Le mental est aussi mis à mal à cause de la solitude. Beaucoup d’entrepreneurs ne bénéficient pas du soutien de leur entourage qui ne comprend pas toujours les affres par lesquelles ils passent.

Même en expliquant à maintes reprises, il est parfois difficile de faire comprendre… Alors, de guerre lasse, nombre d’entrepreneurs préfèrent se murer dans le silence ou ne parler que des bonnes nouvelles, des réussites.

 

  • La présence écrasante des grands groupes

Dans un archipel comme la Guadeloupe, les grands groupes sont encore plus présents qu’ailleurs, plus incontournables. Il est difficile de se faire une place. Toi tu te lances en achetant 100 kilos, alors qu’un groupe achète 1 tonne dans le même temps. A qui donneriez-vous la préférence ? A qui feriez-vous les meilleurs prix ? Qui dépanneriez-vous en priorité ?

 

  • La grande frilosité des banques

Tu as une idée, un projet, en lequel tu crois. Tu vas donc voir ton banquier pour un prêt. Tu constitues un dossier, tu le soumets et tu y attends avec espoir. Au final, il te répond : NON. Pas un : non, accompagné d’une contre-proposition. Il te répond juste par la négative. Le problème est que te voilà donc à devoir chercher des financements ailleurs et la première question que l’on te posera est : avez-vous demandé un prêt à votre banque ? Et pourquoi ne vous a-t-elle pas suivi ?

 

  • Une zone à risques

La Guadeloupe est un archipel qui comporte nombre de risques naturels. Le premier est l’ouragan… Chaque année, il faut faire avec les catastrophes annoncées et toutes les conséquences qui vont avec : annulations d’événements, destructions des cultures, routes barrées, etc. Les impacts sur les entreprises diffèrent en fonction de leur secteur, mais nombre d’entrepreneurs tremblent dès lors qu’un cyclone est en approche.

 

  • Pas de « salaires »

Se verser un salaire quand on a une « petite » entreprise, ce n’est pas toujours évident. Entre les charges à payer, les entrées très variables et les problèmes de trésorerie, il n’est pas aisé d’assurer un versement mensuel pour nombre d’entrepreneurs. Ajoutez à cela, l’URSSAF, qui ne manque jamais d’envoyer l’avis à cotisations et de faire monter la pression – doucement mais sûrement – en cas de non-paiement. Mentalement, c’est dur, d’autant plus que l’entrepreneur est un homme et une femme comme les autres, qui a donc des charges quotidiennes, mais aussi des aspirations aux loisirs et aux voyages. Envers et contre tout.

 

  • Management et maux de tête

Au fil des ans, j’ai interviewé beaucoup d’entrepreneurs qui m’ont dit que les salariés en Guadeloupe ne sont pas « faciles ». Manque d’investissement dans l’entreprise, esprit de contradiction, voire de confrontation, mauvais comportements de toutes sortes (retards, bagarres, mensonges et vols, etc.)…

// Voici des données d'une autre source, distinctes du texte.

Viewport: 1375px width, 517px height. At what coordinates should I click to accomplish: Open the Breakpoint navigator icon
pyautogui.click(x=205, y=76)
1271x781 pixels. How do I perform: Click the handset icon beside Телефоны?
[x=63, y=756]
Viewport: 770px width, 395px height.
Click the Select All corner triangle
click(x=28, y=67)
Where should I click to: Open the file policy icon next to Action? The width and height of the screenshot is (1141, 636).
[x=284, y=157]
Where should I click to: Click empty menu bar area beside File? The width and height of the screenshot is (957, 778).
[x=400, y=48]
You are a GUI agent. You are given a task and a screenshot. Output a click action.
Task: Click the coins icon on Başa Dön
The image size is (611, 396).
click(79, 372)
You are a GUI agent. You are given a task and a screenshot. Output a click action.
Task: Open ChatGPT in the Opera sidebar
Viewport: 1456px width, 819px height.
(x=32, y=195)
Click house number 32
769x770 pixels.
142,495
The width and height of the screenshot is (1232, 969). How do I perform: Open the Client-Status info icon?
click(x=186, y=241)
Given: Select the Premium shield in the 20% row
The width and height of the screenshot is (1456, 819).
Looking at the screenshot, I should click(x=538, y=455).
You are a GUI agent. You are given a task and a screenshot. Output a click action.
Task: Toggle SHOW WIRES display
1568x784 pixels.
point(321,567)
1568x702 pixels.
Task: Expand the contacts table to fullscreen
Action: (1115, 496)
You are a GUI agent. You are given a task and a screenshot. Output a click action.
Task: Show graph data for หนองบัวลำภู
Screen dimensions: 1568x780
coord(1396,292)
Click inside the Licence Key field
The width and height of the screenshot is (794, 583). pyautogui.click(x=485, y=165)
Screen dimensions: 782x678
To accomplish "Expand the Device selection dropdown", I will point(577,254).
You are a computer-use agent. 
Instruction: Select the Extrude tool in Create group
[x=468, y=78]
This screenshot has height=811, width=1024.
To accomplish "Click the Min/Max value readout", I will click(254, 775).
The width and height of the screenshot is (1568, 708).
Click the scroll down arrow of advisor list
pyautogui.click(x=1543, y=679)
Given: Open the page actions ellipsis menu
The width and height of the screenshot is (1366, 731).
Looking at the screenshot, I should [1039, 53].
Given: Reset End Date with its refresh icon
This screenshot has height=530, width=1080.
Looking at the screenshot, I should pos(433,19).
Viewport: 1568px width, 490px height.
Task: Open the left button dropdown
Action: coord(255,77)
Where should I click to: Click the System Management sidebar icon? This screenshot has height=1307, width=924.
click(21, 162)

Cependant, il y a aussi une vraie problématique de management, car celui-ci n’est pas inné, contrairement à ce que beaucoup de chefs d’entreprises semblent penser. Bien sûr, si tu as une vraie empathie, une bonne logique et de réelles compétences, il est plus aisé.

Cependant, manager nécessite des clés que l’on peut acquérir en suivant une formation et/ou par l’expérience.

Or, quand tu es entrepreneur, ce n’est pas toujours une priorité, d’où des problématiques avec les salariés, prestataires qui s’accumulent.

 

  • Les « bonnes » personnes

Une entreprise sans compétences ne peut que couler à mon avis. Il faut un entrepreneur compétent. Des collaborateurs compétents. Autres qualités importantes : sérieux, rigueur, patience, détermination, dynamisme, ambition. Et aussi, la volonté d’apprendre, d’évoluer, de parvenir à remplir ses missions, à atteindre ses objectifs.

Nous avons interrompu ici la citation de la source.